Work instructions: Determine how many lines of this material contain "right". Give only the number.

Data under study:
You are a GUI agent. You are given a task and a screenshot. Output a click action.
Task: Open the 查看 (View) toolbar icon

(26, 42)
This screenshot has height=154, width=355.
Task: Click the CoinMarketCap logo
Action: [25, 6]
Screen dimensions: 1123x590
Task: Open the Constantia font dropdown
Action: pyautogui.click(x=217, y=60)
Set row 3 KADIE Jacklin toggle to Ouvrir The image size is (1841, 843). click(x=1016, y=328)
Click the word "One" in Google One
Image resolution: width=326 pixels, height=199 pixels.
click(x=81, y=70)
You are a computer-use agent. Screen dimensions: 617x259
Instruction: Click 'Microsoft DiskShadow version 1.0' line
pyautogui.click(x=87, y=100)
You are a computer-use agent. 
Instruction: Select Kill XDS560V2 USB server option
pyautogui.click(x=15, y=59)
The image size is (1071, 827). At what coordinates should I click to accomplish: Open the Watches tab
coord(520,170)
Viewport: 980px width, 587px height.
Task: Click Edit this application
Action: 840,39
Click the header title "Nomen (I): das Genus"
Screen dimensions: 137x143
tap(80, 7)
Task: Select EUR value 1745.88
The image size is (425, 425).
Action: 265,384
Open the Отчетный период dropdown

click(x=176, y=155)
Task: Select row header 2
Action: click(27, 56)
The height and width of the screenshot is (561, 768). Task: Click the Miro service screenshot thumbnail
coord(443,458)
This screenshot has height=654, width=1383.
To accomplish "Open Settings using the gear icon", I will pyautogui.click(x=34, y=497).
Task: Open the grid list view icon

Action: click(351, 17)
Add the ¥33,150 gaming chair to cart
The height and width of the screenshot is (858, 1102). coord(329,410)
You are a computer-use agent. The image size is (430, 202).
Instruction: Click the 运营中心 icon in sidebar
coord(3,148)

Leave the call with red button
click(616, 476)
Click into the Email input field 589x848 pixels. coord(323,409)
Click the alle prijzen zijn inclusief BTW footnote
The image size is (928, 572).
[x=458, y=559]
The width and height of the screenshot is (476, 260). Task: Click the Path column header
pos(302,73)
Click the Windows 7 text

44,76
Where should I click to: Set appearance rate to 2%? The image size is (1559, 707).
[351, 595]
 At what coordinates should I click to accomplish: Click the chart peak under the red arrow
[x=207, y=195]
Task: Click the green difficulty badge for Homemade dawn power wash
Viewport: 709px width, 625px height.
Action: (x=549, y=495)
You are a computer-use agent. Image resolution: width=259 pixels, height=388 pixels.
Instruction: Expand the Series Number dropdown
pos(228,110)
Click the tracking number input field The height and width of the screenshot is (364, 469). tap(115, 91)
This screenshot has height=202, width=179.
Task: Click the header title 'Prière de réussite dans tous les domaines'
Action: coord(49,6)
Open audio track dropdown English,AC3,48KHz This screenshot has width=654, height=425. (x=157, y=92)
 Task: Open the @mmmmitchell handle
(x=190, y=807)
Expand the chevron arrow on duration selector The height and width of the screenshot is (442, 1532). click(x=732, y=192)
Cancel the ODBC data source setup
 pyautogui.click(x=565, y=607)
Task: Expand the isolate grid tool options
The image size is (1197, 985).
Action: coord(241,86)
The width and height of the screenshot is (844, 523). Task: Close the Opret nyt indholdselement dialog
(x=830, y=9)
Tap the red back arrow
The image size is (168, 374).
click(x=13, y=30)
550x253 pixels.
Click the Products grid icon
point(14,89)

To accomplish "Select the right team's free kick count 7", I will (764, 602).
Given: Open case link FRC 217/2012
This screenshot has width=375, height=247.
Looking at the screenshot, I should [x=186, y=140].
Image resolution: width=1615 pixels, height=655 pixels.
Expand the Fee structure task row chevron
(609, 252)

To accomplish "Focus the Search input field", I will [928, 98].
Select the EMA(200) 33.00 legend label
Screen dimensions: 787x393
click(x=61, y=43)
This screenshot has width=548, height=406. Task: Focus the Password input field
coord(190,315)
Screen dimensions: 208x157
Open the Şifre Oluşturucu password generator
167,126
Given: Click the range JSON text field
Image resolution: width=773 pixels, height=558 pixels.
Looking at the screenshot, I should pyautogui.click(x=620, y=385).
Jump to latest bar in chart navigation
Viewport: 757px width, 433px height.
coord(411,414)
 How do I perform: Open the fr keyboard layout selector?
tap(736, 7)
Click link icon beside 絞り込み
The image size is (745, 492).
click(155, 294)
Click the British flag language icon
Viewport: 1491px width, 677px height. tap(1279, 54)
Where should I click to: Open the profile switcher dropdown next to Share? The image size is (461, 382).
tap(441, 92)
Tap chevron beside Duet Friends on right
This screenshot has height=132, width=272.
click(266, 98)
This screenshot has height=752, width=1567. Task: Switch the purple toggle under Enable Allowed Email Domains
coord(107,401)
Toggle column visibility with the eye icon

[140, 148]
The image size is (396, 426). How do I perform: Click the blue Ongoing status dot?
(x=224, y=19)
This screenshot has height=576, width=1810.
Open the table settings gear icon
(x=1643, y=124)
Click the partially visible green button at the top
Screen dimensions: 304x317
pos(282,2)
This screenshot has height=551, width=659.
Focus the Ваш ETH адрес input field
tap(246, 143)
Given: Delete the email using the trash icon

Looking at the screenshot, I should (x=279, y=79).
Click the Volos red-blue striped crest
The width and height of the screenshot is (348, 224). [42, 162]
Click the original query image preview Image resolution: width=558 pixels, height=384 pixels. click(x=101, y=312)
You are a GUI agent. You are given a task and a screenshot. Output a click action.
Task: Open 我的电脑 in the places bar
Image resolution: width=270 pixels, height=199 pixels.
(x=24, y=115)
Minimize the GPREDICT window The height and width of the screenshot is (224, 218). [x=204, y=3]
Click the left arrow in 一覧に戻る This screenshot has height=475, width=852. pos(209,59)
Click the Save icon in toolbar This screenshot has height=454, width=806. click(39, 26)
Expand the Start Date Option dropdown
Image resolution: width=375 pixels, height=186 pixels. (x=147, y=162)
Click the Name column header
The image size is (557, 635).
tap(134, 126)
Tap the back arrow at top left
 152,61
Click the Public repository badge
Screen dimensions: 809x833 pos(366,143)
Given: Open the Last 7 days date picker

Task response: 2